[imagesource: Peacock]
The man in the image above is Joe Francis, the brainchild of Girls Gone Wild, the infamous adult entertainment franchise that went bankrupt in 2013 after — as the new doccie shows — 15 years of selling videos exploiting girls and their bodies for money and entertainment.
The ever-widening lid is being lifted in the nasty naughts, hey?
Girls Gone Wild: The Untold Story is the new three-part docuseries that revisits the explosive cultural phenomenon of Girls Gone Wild—a collection of videos featuring young women flashing cameras, particularly during spring break. Through revealing interviews with former employees and women coerced as teenagers into performing on camera and relinquishing their rights, the series uncovers the dark truth behind the iconic brand.

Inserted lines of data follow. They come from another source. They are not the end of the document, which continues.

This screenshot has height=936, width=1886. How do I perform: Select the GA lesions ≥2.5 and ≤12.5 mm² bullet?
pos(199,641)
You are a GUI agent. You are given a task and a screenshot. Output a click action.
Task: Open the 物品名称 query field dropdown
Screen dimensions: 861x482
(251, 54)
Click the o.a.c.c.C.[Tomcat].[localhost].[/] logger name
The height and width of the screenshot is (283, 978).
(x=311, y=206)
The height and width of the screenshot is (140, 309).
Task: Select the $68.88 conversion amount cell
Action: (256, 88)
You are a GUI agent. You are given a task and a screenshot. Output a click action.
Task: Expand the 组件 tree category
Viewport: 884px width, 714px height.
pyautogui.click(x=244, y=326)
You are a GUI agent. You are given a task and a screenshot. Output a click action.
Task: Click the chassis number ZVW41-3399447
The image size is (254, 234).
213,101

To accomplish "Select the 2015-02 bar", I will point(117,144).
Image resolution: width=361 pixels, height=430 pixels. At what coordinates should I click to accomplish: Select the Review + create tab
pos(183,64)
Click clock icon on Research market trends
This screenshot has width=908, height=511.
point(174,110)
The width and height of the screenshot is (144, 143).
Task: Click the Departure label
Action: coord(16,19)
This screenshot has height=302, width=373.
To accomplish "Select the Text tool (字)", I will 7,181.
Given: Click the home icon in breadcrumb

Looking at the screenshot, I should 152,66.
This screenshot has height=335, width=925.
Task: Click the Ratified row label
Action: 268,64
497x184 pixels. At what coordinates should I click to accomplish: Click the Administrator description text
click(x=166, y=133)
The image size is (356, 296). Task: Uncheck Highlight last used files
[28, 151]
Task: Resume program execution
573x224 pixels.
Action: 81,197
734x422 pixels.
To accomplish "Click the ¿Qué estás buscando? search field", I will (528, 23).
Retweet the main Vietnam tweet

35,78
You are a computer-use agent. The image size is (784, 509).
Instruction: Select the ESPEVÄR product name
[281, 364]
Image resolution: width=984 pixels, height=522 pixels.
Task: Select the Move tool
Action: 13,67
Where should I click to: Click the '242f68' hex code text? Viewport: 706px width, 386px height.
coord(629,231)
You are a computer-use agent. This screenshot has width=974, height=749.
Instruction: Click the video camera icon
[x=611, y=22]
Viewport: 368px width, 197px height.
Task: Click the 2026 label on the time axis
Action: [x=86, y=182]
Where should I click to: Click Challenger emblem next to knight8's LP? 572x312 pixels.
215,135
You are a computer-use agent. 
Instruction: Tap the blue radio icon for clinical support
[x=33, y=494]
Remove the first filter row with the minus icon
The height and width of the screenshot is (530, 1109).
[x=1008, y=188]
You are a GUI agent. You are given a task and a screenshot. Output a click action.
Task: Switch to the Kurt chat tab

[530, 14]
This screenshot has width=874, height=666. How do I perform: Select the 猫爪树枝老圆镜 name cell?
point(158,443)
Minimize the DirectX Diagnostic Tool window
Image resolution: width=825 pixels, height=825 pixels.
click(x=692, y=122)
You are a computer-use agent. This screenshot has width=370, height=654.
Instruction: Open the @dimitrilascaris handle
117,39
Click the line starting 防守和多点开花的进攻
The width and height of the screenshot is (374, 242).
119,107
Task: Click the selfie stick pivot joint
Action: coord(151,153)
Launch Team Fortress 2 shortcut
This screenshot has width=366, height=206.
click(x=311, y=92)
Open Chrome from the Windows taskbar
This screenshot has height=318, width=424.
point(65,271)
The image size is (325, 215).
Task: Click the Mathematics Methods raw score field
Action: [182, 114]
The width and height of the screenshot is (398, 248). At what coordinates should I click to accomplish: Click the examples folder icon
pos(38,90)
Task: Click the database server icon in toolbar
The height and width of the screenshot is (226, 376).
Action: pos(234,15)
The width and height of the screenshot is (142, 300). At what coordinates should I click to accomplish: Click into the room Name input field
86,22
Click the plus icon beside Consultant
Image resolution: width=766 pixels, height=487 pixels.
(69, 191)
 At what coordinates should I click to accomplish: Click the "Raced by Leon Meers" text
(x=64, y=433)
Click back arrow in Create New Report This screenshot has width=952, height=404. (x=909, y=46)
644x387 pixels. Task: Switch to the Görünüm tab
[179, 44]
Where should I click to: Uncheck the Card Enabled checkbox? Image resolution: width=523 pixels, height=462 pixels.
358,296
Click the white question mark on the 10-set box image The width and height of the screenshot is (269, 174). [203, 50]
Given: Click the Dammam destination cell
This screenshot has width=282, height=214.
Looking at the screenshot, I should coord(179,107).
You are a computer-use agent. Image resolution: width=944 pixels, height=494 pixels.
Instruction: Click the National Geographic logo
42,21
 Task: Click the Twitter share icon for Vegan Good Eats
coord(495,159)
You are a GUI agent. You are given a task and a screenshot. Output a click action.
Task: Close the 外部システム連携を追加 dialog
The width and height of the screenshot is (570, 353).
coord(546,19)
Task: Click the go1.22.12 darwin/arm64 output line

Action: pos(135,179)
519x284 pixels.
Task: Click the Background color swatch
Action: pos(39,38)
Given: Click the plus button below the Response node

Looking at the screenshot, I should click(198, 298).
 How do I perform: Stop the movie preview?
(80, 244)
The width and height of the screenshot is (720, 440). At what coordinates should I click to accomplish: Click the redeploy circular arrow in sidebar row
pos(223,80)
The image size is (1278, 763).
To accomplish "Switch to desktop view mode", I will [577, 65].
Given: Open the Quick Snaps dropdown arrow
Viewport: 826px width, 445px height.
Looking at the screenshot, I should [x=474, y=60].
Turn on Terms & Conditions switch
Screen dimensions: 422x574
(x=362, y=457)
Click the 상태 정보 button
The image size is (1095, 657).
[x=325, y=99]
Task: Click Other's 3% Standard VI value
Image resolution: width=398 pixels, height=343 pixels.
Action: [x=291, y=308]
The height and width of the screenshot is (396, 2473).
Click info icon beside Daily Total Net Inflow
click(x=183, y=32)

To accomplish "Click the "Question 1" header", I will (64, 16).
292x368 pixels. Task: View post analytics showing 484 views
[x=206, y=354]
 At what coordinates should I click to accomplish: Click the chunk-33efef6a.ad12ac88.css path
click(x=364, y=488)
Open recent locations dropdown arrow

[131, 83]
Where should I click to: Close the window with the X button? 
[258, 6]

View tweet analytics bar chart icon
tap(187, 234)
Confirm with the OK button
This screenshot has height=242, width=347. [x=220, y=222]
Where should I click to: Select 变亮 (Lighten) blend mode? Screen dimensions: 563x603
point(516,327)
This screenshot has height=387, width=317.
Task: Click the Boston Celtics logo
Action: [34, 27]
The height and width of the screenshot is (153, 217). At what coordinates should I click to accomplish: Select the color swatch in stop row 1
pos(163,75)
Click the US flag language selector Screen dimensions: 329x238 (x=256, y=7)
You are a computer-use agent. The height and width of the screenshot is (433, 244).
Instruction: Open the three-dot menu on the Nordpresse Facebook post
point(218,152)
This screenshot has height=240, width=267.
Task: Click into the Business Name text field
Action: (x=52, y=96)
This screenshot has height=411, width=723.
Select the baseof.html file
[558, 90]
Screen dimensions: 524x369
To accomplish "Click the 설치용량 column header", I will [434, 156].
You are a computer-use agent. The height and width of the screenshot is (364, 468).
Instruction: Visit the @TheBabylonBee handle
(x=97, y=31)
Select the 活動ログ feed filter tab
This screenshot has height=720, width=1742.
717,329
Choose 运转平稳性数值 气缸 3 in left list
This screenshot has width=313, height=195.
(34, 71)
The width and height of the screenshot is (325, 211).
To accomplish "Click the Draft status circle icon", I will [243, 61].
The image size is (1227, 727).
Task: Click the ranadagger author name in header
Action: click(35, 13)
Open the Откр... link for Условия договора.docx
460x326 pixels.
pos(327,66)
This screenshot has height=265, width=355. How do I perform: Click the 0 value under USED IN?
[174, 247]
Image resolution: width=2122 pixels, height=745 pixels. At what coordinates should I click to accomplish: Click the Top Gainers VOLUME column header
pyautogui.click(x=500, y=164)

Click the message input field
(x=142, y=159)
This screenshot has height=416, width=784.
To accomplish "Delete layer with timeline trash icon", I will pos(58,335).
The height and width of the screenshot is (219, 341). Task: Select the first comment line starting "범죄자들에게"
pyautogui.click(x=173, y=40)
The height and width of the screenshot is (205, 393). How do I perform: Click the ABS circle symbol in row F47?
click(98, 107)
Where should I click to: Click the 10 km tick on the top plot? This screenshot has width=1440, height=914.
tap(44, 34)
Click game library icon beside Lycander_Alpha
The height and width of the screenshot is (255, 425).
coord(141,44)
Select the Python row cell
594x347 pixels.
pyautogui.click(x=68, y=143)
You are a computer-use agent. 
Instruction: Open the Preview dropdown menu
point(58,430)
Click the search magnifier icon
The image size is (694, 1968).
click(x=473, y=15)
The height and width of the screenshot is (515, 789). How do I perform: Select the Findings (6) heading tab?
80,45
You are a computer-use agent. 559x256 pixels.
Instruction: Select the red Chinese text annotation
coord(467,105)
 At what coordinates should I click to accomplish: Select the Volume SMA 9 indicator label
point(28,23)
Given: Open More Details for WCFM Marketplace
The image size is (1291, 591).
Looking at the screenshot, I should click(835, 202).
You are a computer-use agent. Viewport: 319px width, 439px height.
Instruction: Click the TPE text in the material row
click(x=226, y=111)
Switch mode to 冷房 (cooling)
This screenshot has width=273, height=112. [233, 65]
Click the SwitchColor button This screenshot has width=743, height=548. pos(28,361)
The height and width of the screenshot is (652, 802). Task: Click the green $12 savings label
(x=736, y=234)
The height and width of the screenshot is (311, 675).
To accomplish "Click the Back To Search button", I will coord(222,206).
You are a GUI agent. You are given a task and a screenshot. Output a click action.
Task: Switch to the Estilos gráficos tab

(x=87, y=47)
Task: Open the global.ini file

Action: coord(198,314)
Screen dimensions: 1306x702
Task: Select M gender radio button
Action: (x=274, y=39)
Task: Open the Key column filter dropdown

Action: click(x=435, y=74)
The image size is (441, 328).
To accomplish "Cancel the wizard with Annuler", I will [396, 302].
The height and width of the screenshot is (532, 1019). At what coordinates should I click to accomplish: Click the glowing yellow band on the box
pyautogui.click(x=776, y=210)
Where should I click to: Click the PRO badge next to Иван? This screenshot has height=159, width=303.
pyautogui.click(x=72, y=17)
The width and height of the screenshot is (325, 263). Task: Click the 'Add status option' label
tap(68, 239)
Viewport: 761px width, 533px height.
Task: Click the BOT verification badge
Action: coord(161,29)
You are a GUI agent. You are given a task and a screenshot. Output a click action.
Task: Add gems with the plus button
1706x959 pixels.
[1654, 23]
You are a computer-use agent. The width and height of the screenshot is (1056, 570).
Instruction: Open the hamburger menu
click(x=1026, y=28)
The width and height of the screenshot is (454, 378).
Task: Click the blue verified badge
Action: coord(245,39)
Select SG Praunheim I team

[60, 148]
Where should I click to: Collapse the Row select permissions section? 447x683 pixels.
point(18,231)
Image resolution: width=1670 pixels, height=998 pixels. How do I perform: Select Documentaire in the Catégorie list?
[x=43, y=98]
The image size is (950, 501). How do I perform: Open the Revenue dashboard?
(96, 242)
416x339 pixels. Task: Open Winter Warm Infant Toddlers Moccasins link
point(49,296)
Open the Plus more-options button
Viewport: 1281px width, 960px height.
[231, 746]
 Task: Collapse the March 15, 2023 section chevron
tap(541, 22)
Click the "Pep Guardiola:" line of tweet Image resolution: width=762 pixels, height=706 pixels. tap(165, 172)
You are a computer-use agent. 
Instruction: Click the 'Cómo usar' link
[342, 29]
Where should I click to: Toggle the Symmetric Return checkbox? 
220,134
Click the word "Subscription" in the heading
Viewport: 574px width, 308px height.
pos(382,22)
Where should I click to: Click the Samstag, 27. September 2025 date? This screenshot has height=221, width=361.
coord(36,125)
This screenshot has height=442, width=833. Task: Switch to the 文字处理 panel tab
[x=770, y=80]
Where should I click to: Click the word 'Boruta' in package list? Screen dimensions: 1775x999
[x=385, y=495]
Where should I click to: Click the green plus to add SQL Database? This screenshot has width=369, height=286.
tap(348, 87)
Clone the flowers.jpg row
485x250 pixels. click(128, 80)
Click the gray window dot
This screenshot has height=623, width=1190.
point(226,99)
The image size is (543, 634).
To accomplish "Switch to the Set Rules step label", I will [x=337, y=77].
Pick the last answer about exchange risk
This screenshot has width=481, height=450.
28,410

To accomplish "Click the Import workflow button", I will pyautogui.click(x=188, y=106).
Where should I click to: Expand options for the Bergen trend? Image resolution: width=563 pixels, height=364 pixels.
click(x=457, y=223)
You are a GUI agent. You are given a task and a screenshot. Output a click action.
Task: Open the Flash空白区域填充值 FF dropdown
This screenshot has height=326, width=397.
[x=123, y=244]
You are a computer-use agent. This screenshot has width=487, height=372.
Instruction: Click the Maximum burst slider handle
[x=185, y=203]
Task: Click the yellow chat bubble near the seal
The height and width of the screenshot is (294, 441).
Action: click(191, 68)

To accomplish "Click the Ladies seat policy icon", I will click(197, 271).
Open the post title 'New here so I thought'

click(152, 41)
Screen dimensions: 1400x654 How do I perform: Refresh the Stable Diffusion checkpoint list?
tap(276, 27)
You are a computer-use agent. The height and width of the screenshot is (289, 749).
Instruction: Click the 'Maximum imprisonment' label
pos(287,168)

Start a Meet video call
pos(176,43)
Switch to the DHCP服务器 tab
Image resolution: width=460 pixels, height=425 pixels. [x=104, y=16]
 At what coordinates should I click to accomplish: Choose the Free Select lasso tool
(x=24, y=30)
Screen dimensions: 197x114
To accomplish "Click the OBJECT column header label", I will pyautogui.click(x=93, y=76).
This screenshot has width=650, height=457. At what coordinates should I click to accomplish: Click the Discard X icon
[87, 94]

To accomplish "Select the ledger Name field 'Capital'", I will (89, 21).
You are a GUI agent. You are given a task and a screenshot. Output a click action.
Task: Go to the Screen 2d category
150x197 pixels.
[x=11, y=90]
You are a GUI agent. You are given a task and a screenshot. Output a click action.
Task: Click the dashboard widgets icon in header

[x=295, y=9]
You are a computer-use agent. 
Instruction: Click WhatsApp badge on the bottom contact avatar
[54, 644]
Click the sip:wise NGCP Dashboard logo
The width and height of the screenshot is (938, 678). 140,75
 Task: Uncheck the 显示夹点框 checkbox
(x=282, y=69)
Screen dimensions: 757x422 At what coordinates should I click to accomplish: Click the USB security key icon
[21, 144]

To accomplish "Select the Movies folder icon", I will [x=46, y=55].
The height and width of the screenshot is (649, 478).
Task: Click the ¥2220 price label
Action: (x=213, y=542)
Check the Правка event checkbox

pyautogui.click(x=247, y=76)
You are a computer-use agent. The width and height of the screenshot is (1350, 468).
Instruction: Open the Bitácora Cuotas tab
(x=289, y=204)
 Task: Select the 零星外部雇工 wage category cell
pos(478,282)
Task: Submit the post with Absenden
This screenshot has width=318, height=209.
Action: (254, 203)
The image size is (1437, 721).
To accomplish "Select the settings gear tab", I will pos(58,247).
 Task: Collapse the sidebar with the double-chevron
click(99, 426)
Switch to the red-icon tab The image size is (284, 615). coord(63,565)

Most fascinatingly, the series, which has premiered on Peacock already, also includes the first in-depth, in-person interview in nearly a decade with Joe himself. This is a big deal as the fugitive has been living in Mexico all this time after pleading “no contest” in a case connected to child abuse and prostitution charges connected to Girls Gone Wild.
Joe’s tight-knit connections with icons like the Kardashians and Ashton Kutcher during the peak of Girls Gone Wild firmly anchor his meteoric rise in a defining era—when reality TV was booming, and social media was still a distant storm on the horizon.
But journalist and co-executive producer Scaachi Koul’s nine hours of audio tapes from the interview, which were first used in her HuffPost piece in 2023, give unprecedented insight into a man who is still clinging to the fantasy of a legacy he has long fed anyone who will listen, notes Variety.
Somehow, he still calls himself the victim in all this, even as the lasting impact of Girls Gone Wild proves to be much darker than even previous investigations had presented.
“Where there’s smoke, there’s fire, but if you just start at the core, I will work with you, however many hours, and peel back every layer and answer every fucking question and show you every document,” Francis said to Koul at the beginning of their interview. “I would love for you to be able to nail me … I want that to be your goal. Nail me. Fucking nail me.”
Knowing Joe, he always gets what he asks for.
Rolling Stone uncovers a few of the more insane takeaways from the docuseries, including how many of the girls taped for Girl Gone Wild were underage. As a result, Joe and his staffers were arrested.
In 2003, a group of underage women who took their tops off and performed sexual acts in a Girls Gone Wild video in Panama City, Florida, reported the incident to the local police. Police arrested Francis on 22 criminal accounts, including charges of promoting the sexual performance of children. Francis pleaded no contest. While the judge sentenced him to 339 days in jail, Francis was credited for prior jail time he’d spent regarding a separate legal issue involving tax evasion.
Despite numerous women in the documentary claiming they were coerced into performing sexual acts on camera—acts they never signed up for—Francis unapologetically states in the series that he feels no remorse for the women featured in Girls Gone Wild videos.
When Koul asks Francis if he felt bad for the girls who were underage and participated in the videos, Francis doesn’t hesitate to respond, “No.”
“No, because I don’t believe they were victimized,” he adds. “They victimized me.”
Koul reminds Francis, “They were pretty young”.
“I could always sense when I felt like what I had to say did not matter and I very much got that vibe from this cameraman,” one woman shared in a clip. “I felt like if I didn’t comply, things could go really badly for me.”
Another major takeaway is that some women were allegedly pressured into hardcore sex acts.
Though Girls Gone Wild was marketed as videos of girls flashing their breasts, many of the tapes included hardcore sex scenes that some women claim they were coerced into filming, allegedly on the famous Girls Gone Wild bus.
“Whatever they could say, they would say it to get you on that bus,” said Janet, one of the many women who spoke out in the docuseries.
Another woman, Danielle, recounted how a cameraman blocked the door to her room, pressuring her to participate in sex acts, while a third woman, Jordan, claimed crew members told the girls they expected something in return for providing them with alcohol.
In other words, Joe’s employees were encouraged to exploit women as much as possible, and this has been proved. In leaked audio from a 2005 training session for Girls Gone Wild employees, high-ranking employees can be heard encouraging prospective employees to get women on camera having sex with each other.
“We want to avoid what we see a lot of, which is just the camera goes on, the girl flashes the camera, the camera goes off, and that’s all we got. We go to the tape and it’s like, ‘That can’t be all we’ve got,’ ” said one person, described as the VP of Mantra Films.
“That’s not what we want,” they added. “We want a longer scene.”
Consent was not even a word that crossed these people’s minds.
The individual also applauded those who can get girls to expose themselves who had previously expressed reluctance to do so, adding, “Don’t take no for an answer.”
It gets wilder. Check out the documentary on Peacock or wherever you get your sneaky streams.